Shopify's e-commerce platform allows merchants to launch their own online stores, fulfill orders, process payments, and manage their own marketing campaigns. Its stock surged to an all-time high of $169.06 on Nov. 19, 2021 as investors were dazzled by its explosive growth rates during the pandemic. But as of this writing, it trades at around $67.

Shopify's revenue soared 86% in 2020 and 57% in 2021. Its adjusted net income surged 1,332% in 2020 and rose 66% in 2021. Unfortunately, that breakneck growth set it up for tough post-pandemic comparisons. In 2022, its revenue only grew 21% as its adjusted net income tumbled 94%. Inflationary headwinds and the expansion of its first-party logistics network (through its acquisitions of 6 River Systems and Deliverr) further compressed its margins.

That mix of slowing growth, rising expenses, and intense competition from similar services like Adobe Commerce, BigCommerce, and Amazon's (AMZN 3.43%) "Buy with Prime" made Shopify even less appealing.
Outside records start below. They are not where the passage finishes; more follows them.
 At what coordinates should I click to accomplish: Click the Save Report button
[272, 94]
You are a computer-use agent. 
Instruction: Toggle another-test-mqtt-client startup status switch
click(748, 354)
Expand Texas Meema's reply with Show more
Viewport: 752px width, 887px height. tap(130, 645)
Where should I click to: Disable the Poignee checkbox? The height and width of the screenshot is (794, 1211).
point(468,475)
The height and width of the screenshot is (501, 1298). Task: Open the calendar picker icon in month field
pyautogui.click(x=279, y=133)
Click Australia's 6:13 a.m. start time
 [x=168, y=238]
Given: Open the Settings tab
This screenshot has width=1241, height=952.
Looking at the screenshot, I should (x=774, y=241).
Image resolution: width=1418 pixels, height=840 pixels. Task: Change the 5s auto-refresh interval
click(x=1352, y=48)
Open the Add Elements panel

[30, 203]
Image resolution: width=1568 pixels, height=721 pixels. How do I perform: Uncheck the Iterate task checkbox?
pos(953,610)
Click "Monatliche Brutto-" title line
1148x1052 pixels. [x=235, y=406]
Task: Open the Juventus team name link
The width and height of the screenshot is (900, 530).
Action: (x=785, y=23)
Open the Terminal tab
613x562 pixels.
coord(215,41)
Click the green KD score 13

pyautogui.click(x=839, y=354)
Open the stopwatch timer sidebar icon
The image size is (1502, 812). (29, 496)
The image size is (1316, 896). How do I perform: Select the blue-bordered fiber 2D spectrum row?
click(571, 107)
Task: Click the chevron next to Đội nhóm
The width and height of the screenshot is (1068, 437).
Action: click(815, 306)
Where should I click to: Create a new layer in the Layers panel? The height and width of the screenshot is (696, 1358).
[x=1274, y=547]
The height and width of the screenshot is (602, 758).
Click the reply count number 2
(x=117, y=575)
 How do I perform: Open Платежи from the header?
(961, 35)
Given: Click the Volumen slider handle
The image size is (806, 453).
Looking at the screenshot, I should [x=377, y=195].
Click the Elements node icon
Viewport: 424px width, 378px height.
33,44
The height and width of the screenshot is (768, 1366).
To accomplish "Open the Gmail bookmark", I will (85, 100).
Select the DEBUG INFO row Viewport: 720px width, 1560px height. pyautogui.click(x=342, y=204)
But earlier this year, Shopify made some drastic changes: It sold its entire logistics division to Flexport in exchange for a 13% stake in the private company, laid off a fifth of its workforce, and struck a deal with Amazon to integrate Shop Pay with Buy with Prime.

Analysts expect Shopify's revenue and adjusted earnings to grow 24% and 1,125%, respectively, this year, as it finally laps its post-pandemic slowdown and the macro environment improves. It's still pricey at nearly 100 times forward earnings and 12 times this year's sales, but its stock could head higher as the broader e-commerce market stabilizes.

3. Unity

Unity's game engine powers over half of the world's mobile, console, and PC games. It also provides the tools to monetize those games with ads and in-app purchases. After listing its shares at $52 via a traditional IPO on Sept. 18, 2020, Unity's stock opened at $75 and rallied to an all-time high of $201.12 on Nov. 18, 2021. But just like the other meme stocks, Unity lost its luster as interest rates rose, and it now trades at about $37.

Unity's revenue surged 43% in 2020 and 44% in 2021 as developers flocked to its platform to create new games throughout the pandemic. But in 2022 its revenue only rose 25% as the gaming market suffered a post-pandemic slowdown and Apple's privacy update on iOS derailed its advertising algorithms. That abrupt deceleration, along with its lack of stable profits, caused its stock to crash.

But over the past year, Unity expanded beyond the gaming market with fresh tools for creating theatrical special effects, virtual and augmented reality apps, and "digital twins" of real-world objects. To counter Apple's iOS changes, it merged with the ad tech company ironSource last November and rebooted its entire advertising business. It also executed three rounds of layoffs to stabilize its operating margins.

Unity's slowdown hasn't ended yet. On a pro forma basis (including ironSource), it expects its revenue to only rise 5%-9% this year as it faces more macro challenges. But if the macro environment improves, Unity's growth could accelerate again -- and its stock doesn't seem that pricey at seven times this year's sales.